*** RECORDS SHOWN Section Begins ***

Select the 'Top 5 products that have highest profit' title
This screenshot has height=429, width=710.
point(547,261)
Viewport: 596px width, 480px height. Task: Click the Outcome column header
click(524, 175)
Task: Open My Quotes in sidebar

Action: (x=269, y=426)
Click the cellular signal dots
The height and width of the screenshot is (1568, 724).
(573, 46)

*** RECORDS SHOWN Section Ends ***

• **WORK ITEM**: All of the material above needs to be output exactly, with no line left out.

• **EXERCISE RESPONSE**:
Select the 'Top 5 products that have highest profit' title
This screenshot has height=429, width=710.
point(547,261)
Viewport: 596px width, 480px height. Task: Click the Outcome column header
click(524, 175)
Task: Open My Quotes in sidebar

Action: (x=269, y=426)
Click the cellular signal dots
The height and width of the screenshot is (1568, 724).
(573, 46)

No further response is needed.